REQUIRED WORK.
From the line containing "222x140 pixels. Task: Open" down to the last line of the entries, print each line exactly and leave the pictures out.
==========
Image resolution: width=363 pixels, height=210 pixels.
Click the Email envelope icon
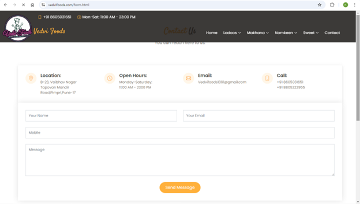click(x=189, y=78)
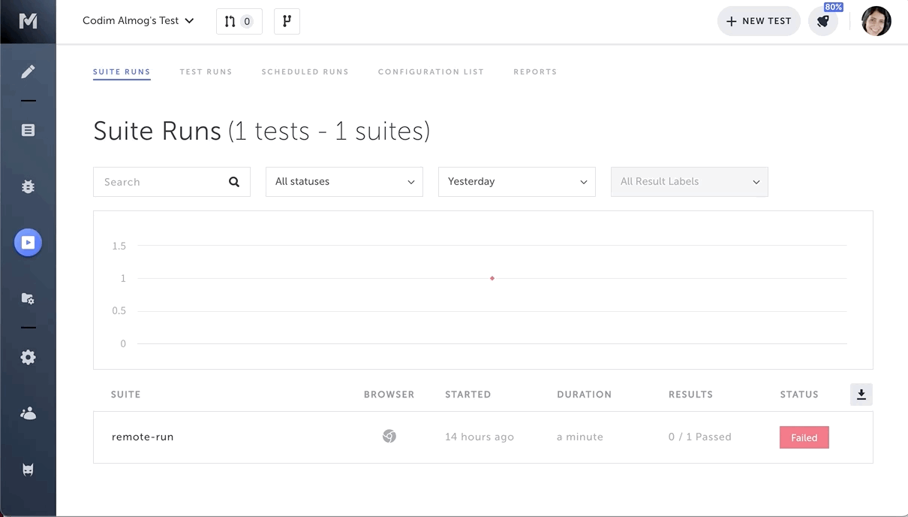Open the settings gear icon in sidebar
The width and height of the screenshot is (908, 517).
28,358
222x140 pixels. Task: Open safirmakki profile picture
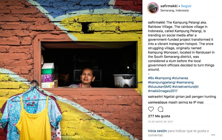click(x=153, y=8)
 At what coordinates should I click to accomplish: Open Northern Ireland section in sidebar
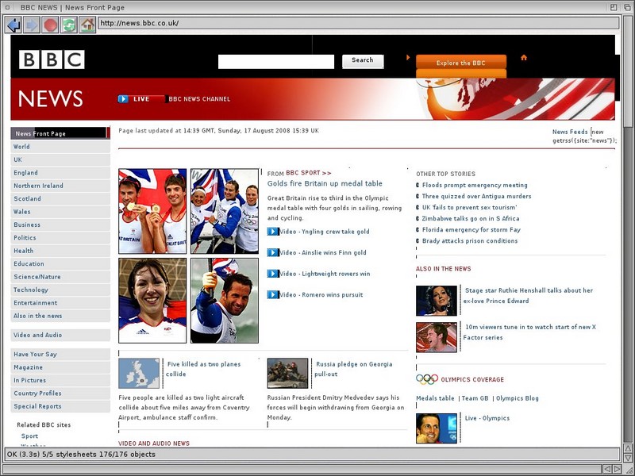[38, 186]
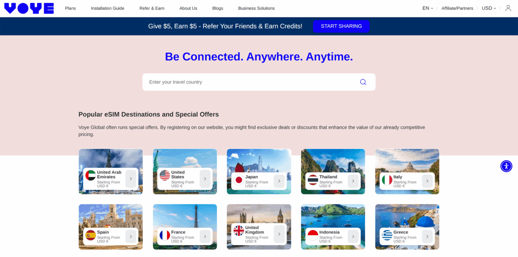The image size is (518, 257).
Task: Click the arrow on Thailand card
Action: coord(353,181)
==========
THE COMPLETED TASK.
222x140 pixels. Task: Open safirmakki profile picture
click(x=153, y=8)
 At what coordinates should I click to accomplish: Open Northern Ireland section in sidebar
[38, 186]
The image size is (518, 257).
Task: Click the arrow on Thailand card
Action: coord(353,181)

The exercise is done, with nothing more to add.